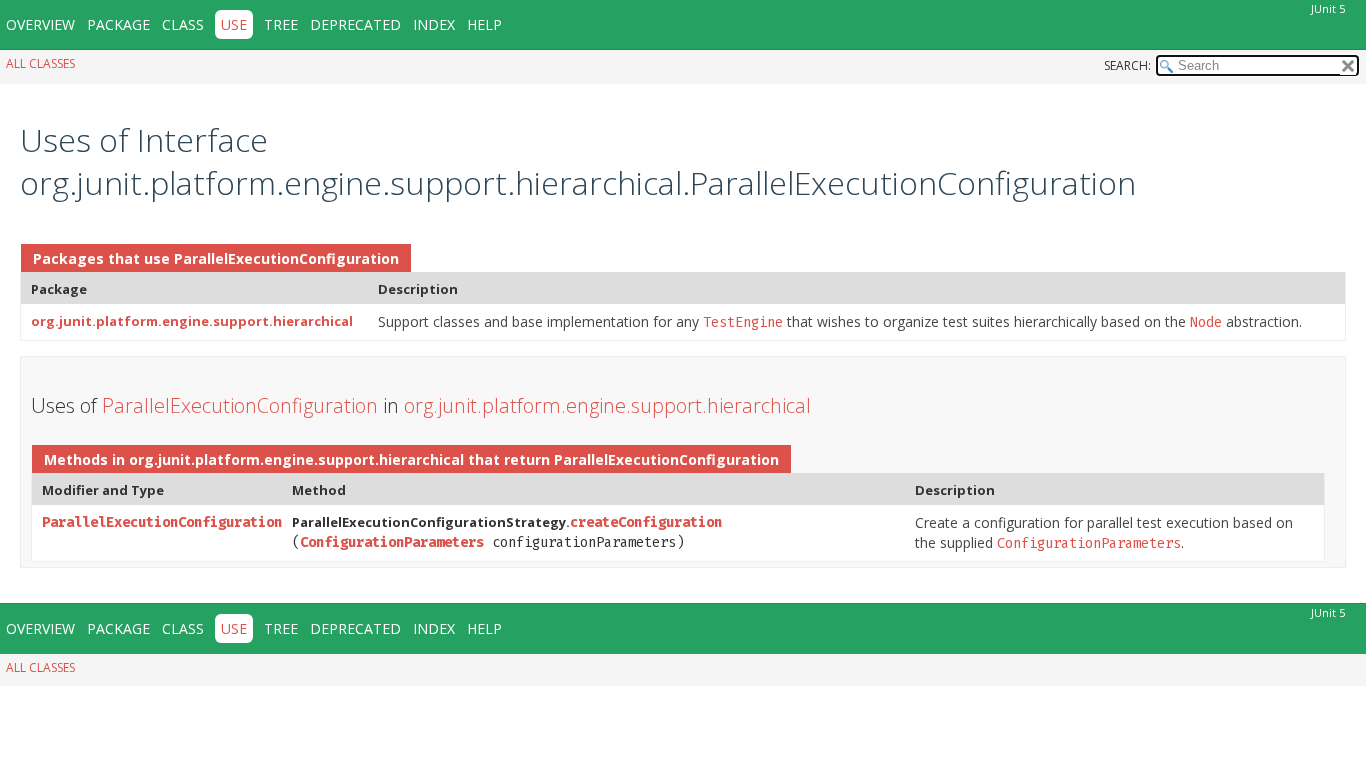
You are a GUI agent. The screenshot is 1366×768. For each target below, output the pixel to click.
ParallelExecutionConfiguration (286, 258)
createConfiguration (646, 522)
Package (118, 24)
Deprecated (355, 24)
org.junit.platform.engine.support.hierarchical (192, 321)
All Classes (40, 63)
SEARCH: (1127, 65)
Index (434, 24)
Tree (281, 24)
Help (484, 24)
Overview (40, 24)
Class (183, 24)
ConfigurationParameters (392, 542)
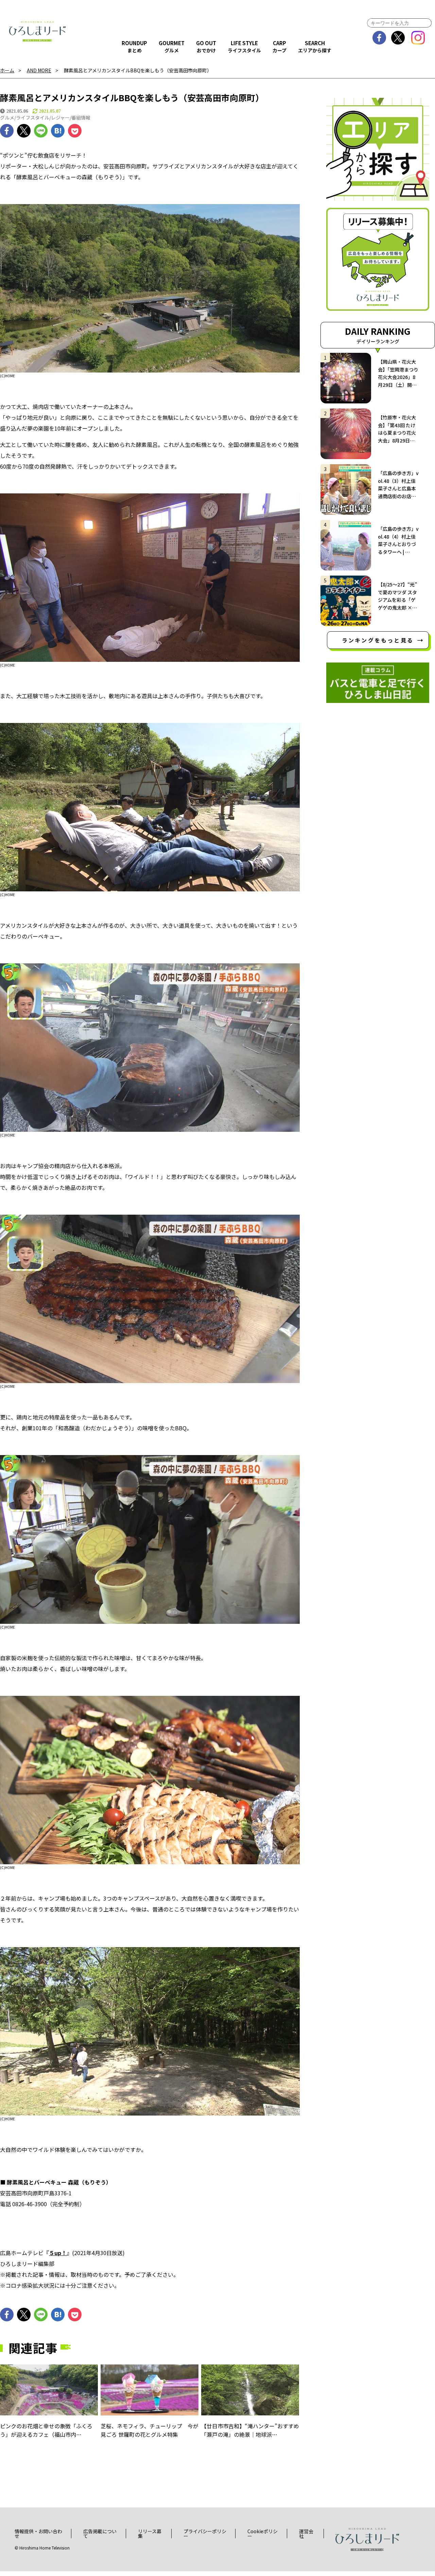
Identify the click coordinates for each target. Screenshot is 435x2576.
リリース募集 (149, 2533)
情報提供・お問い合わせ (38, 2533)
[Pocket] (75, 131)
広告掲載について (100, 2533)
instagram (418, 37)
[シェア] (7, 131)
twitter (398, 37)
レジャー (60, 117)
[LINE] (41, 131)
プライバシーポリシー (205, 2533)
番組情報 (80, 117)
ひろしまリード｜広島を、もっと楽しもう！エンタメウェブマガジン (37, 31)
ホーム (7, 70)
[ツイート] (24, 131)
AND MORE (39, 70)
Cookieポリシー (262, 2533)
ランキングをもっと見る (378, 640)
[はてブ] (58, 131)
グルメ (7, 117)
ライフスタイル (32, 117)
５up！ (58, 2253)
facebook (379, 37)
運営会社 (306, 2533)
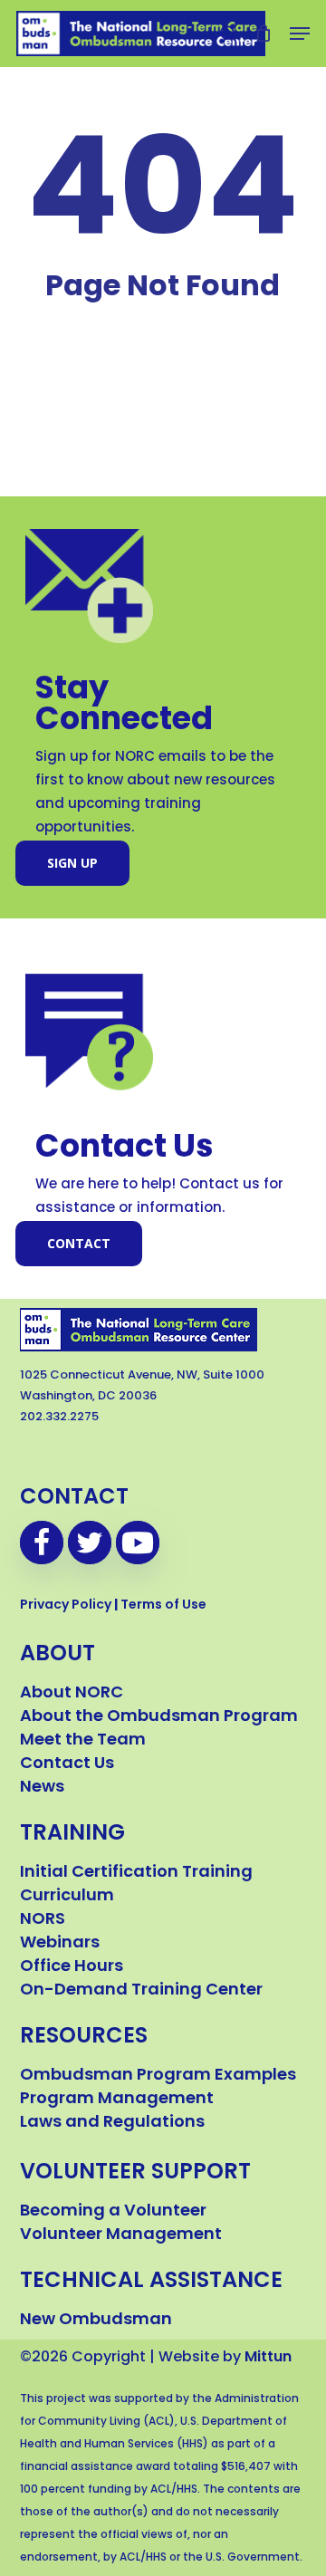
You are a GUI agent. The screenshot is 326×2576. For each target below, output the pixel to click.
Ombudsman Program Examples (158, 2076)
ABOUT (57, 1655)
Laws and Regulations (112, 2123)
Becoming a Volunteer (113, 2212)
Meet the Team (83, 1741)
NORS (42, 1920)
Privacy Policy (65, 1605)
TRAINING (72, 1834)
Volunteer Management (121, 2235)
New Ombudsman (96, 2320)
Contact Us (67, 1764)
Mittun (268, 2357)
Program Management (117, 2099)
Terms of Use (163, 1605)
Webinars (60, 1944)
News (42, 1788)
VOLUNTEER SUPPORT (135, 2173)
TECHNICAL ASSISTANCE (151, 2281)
...
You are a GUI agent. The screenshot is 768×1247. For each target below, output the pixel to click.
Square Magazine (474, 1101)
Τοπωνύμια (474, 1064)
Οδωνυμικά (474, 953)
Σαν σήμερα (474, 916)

ACTIVITY: Copy only the lines above from the one containing "Class (183, 24)" through the one containing "グルメ (7, 117)", both included. Leave out the pictures.

TASK SOLUTION:
Class (183, 24)
ConfigurationParameters (392, 542)
Identify the click coordinates for each target. Screenshot is 435x2576.
リリース募集 (149, 2533)
情報提供・お問い合わせ (38, 2533)
[Pocket] (75, 131)
広告掲載について (100, 2533)
instagram (418, 37)
[シェア] (7, 131)
twitter (398, 37)
レジャー (60, 117)
[LINE] (41, 131)
プライバシーポリシー (205, 2533)
番組情報 (80, 117)
ひろしまリード｜広島を、もっと楽しもう！エンタメウェブマガジン (37, 31)
ホーム (7, 70)
[ツイート] (24, 131)
AND MORE (39, 70)
Cookieポリシー (262, 2533)
ランキングをもっと見る (378, 640)
[はてブ] (58, 131)
グルメ (7, 117)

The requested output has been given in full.